Federal Pacific Electrical went out of business in the early 80's because of a class-action lawsuit that resulted from a bunch of fires in commercial properties due to faulty circuit breakers. Even if the circuit breakers in your home aren't faulty, you can't get replacement parts. And at least one of them is probably faulty, because testing revealed as many as 1 out of every 10 breaker doesn't work properly.

You can get these dangerous circuit breakers changed for roughly $600 (labor and materials). It's a pretty straightforward replacment for electricians, as long as there's nothing else wrong.

Additionally, recent building codes specify AFCI breakers to the bedroom. Like GFCI receptacles/breakers for the bathrooms that protect against shock, AFCI breakers protect against arcing, which can cause fires.
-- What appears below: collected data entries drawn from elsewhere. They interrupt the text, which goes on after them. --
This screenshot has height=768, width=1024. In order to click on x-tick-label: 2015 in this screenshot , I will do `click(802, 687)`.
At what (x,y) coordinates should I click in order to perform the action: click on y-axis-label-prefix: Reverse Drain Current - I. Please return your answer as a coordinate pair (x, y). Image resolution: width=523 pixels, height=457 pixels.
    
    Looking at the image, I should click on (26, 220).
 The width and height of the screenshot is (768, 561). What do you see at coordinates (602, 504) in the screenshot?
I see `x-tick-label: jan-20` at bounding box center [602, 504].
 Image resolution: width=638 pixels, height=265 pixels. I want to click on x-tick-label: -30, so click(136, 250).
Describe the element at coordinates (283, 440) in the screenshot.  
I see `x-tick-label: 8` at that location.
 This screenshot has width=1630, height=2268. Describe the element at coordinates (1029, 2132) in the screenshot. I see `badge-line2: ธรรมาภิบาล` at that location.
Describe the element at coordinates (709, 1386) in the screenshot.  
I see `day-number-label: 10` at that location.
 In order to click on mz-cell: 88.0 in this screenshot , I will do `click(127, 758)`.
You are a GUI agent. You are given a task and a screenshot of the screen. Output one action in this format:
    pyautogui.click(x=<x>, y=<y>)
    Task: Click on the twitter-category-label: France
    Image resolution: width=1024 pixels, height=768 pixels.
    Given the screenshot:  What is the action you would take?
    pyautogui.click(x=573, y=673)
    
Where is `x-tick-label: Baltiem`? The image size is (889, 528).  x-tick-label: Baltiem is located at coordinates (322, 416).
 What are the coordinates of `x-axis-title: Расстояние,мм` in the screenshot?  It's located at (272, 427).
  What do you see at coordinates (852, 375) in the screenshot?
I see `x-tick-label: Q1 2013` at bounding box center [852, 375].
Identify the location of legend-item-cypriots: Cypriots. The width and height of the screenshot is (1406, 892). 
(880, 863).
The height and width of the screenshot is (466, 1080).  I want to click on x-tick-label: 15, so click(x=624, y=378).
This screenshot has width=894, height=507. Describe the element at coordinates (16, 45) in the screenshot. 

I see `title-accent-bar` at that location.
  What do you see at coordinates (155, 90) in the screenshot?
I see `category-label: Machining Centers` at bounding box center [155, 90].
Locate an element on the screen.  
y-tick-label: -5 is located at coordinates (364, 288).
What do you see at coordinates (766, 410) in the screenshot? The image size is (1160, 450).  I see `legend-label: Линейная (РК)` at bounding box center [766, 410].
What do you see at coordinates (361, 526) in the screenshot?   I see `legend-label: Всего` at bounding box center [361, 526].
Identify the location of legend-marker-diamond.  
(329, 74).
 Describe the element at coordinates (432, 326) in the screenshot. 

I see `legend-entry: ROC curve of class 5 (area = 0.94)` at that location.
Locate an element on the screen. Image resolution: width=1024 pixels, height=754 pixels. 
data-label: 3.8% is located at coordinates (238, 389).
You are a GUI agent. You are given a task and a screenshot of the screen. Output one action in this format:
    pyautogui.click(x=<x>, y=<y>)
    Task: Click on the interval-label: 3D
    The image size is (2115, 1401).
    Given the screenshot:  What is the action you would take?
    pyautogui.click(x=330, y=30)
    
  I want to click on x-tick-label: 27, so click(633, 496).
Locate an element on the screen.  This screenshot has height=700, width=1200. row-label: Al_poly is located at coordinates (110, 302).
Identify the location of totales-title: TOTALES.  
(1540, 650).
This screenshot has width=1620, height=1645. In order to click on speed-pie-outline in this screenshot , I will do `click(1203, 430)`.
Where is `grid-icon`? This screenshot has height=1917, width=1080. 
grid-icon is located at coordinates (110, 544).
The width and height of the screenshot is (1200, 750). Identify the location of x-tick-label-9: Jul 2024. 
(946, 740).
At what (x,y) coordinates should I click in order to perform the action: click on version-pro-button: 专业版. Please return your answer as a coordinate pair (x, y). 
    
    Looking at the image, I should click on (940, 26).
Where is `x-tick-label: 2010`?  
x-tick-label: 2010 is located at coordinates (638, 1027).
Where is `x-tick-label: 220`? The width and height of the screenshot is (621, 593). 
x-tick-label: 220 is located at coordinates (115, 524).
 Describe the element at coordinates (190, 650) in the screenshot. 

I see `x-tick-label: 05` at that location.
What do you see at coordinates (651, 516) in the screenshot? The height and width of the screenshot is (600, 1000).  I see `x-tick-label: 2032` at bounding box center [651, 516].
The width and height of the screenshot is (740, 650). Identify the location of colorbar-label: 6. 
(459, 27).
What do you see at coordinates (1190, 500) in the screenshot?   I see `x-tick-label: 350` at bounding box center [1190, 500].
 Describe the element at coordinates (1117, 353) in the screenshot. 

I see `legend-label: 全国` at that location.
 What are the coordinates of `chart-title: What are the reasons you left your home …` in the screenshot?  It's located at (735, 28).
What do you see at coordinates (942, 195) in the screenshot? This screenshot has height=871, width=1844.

Fellow noder Transitional Man (who actually has electrician experience) recommends Square D, Siemens (except for Pushamatic), and Cutler Hammer circuit breakers.

A standard household 110V or 220V circuit breaker is a relatively simple device, it breaks the circuit by pulling the electric contacts apart. Low household voltage generally won't create a persistent spark across a small air gap. However, power transmission lines operate at hundreds of thousands of volts, and they need circuit protection, too. A small air gap isn't going to stand in the way of a very large potential voltage difference, it will ionize the air between the contacts and create a long-lasting spark to bridge the gap, which will severely damage the contacts.

Several methods are therefore used to safely break high-voltage circuits:

  • Oil-filled: Oil has a higher dielectric constant than air, so it is more resistant to spark formation.

  • Vacuum bottle: A spark requires some kind of medium to travel across, it cannot jump across a vacuum. However, very high voltages can vaporize some of the metal on the contacts themselves, creating a path to form a spark.

  • Compressed air: These work by blowing out the spark with a blast of compressed air, extinguishing it like a birthday candle.

  • Gas insulated: Similar to oil-filled, these are filled with a gas which has a high dielectric constant, usually SF6 (Sulfur Hexaflouride). Care must be taken to prevent the gas from escaping, as it is a greenhouse gas and harmful to the environment.

  • Air break: This version physically slides an insulating shield between the contacts to break the circuit.

High voltage circuit breakers are designed with a specific time delay based on the predicted magnitude of a short circuit and its distance down the power line. This is to ensure that problems in the line affect as small an area as possible. Only the closest breaker to the problem should trip.